2) Maldini jest 3 lata w drużynie, coś nie coś już pokazał, że jednak potrafi, zarzekał się, że jak projekt nowych właścicieli poważny w jego mniemaniu nie będzie, to zabiera klocki i ściska wszystkich mocno na do widzenia. Został, dogaduje transfery, są konkretne cele, widać jednak że projekt jakiś tam jednak jest. No ale dalej się nie ufa, bo w końcu tylko z pozycji 6-8, przeszliśmy na pozycje 1-2 w lidze i zamieniliśmy LE na LM.
3) Pioli chce zawodnika, Milan mu tego zawodnika za grosze kupuje, a tutaj jechanie z nim bo komuś się nie podoba, że 6 lat temu cegły nosił żeby zarobić na rodzinę, bo jest z biedy i nie miał czasu na piłkę nożną wcześniej, gdyż musiał się zająć wyżywieniem bliskich. Jechany w sumie bo tak bo statystyk super słabych nie ma, ba najlepszy prawo skrzydłowy Mistrzów Włoch, może nie wirtuoz, ale solidny ligowiec który nie będzie narzekał na swoją pozycję w drużynie, będzie gryzł trawe i stanowił dla młodych chłopaków pokaz, że można nawet z największego syfu w swoim życiu wyjść jeżeli w coś wkładasz dużo pracy. No ale co życie gość miał ciężkie, to jeszcze mu, wiadomo, trzeba dowalić, najlepiej jakieś fejkowe minusy w stylu słaby w defensywie bo raz karnego sprowokował.
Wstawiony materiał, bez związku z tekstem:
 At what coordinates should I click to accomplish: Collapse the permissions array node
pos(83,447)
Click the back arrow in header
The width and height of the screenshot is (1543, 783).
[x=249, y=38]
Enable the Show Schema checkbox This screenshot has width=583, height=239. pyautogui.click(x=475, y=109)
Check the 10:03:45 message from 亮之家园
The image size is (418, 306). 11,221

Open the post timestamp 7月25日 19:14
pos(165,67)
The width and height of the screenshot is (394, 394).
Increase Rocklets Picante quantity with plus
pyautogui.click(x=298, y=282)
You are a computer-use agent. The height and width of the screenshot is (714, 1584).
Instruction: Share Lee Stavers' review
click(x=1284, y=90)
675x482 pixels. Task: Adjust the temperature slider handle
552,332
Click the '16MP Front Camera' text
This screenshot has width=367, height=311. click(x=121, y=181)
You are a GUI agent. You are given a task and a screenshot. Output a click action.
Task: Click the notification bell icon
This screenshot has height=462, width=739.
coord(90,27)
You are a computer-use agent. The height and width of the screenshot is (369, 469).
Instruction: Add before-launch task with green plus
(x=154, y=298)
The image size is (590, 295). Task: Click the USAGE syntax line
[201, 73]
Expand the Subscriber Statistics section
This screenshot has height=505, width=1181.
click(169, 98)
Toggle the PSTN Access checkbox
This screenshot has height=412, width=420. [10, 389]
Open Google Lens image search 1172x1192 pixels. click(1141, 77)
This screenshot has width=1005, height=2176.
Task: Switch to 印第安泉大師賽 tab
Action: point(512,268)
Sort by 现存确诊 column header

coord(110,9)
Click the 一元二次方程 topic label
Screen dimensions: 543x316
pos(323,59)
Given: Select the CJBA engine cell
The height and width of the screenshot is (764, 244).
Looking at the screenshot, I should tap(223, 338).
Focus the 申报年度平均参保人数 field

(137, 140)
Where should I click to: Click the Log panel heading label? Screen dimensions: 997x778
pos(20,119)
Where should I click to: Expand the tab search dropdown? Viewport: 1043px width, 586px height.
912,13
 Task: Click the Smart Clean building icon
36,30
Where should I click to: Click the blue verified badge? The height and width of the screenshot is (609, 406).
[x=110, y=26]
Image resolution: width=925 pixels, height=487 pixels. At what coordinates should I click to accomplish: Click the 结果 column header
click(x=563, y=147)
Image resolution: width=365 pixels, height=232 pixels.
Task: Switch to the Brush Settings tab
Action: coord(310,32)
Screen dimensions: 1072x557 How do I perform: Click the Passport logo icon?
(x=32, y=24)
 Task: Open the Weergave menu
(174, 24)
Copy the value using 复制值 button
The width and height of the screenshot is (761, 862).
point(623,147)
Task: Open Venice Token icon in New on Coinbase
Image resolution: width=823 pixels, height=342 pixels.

4) Nieco cierpliwości Panowie, wiadomo, że wszyscy chcielibyśmy, żeby Milan już w tym momencie kupił wszystkich, a na koniec okienka pewnie jeszcze z dwóch Panów X, żeby nikt nie był kontuzjowany i wszyscy zaczęli sezon na pełnych obrotach, no ale to nie jest koncert życzeń. Myślę, że zarząd robi naprawdę wszystko aby wzmocnić drużynę, tak jak twierdził Maldini, nie mamy powodów żeby w to nie wierzyć.
Niestety niektórym nie dogodzisz.
Jakbyśmy zaczęli wydawać miliardy na mbapów hallandów i lewandowskich to by pisali że za dużo wydajemy że to nie są zawodnicy którzy będą kochać Milan bla bla bla itp itd.
Nie wiem jak to jest z tą kontuzją Origiego, ale ze zdjęć zamieszczonych przez Milan na fb widać, że trenował dzisiaj indywidualnie. Może doprowadzą go trochę szybciej do stanu używalności.